Some people might find all this rather hard to equate with his avowed penchant for duplicity, but Malkovich is not one of them.

“Why do I lie ? Well it’s entertaining,” he smiles with a shrug.
“To me, it just seems more interesting.”

It’s ridiculously immature, I tell him.
“But I like that,” he laughs. “My grandfather was a big liar. He lied all the time, about anything. I liked him alot.”

When he takes the kids out for the day, and Nicoletta asks him “so what did you do today ?” Malkovich will just say, “no-one knows that.”

“Nicole just laughs,” he says. “She doesn’t care. She’s Italian.”

Eventually, maybe a couple of days later, he’ll tell her everything,

“When you’re 21, you might say, ‘honey, between 11.15 am to 12.23 pm, I was at the office, and then from 12.23-1.04 I was with Bob Sanders… Well I’m too old for all that. It’s like if they need to be reassured, you have to do it. In our society we always equate that with love, and I’m not sure that’s a brilliant equation. It’s just an element of control. But if you keep it on a leash like that, then you’ll either kill it, or it’ll bite the shit out of you.”

When I ask if he has ever lost anyone by being like this, he snorts,
“I lost alot of stuff being the other way – like my mind. I just think men and women are different. and that’s all you can really say about it. They don’t want us to do what we want,” he laughs. “They’re against that. You know that.”

If this makes him difficult, that’s fine too.
“I just figure, if they have something to say, they’ll say it.”

Not that he actually cares how this all looks but he makes it clear Nicoletta seems to be able to deal with him perfectly well and he points out he regards himself as “monogamous – more monogamous than most.”

Affairs, he has said, are “too messy. I haven’t got time for all of that.”

“My idea of fun is to stay home and stain a piece of furniture. I’d rather be at home with the family.”

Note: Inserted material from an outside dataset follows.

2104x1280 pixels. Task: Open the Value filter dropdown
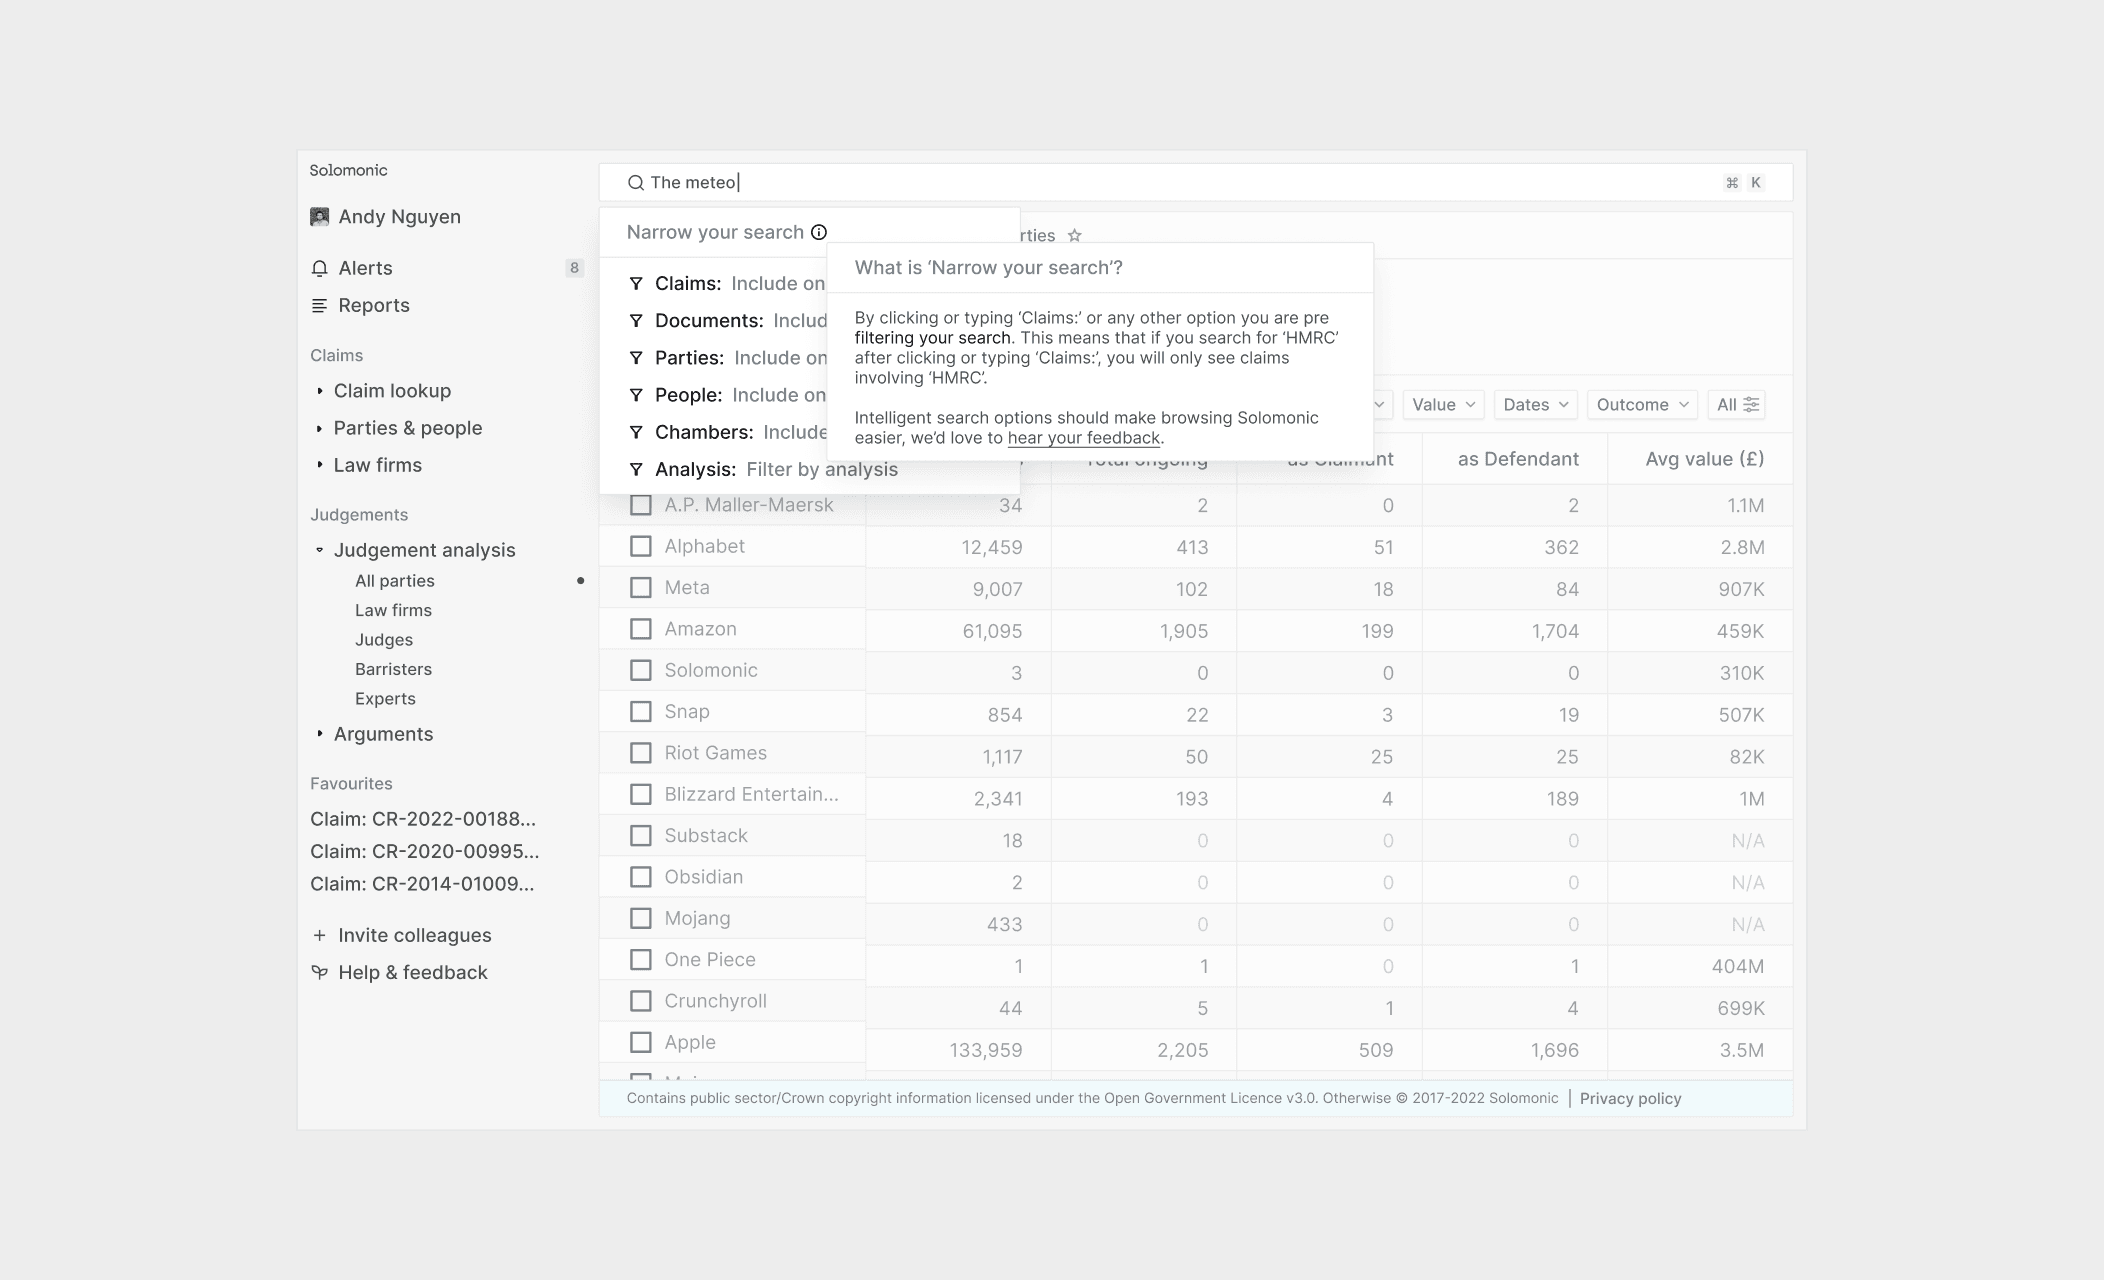pyautogui.click(x=1443, y=404)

He ponders some thing for a moment before conceding,
“having children does make you happier. It takes you out of yourself”, smiling, before adding, “and getting out of myself is never a bad place to be, let’s face it. They’re pretty funny. The other day I said to Amandine, ‘gimme a kiss’ and she just said, ‘no’. I said ‘come on, one kiss, why not ? ’ and she just went (totally deadpan, final) ‘cos no.’ That was that.”

Malkovich probably recognises the stubborn determination to stick to a principle; the need to be contrary and elusive.

Even if the experience is quite galling (John Malkovich being turned down for a kiss !), especially coming from his daughter, this time when he smiles, the crocodile smile, amazed and almost admiring, is natural and rather touching.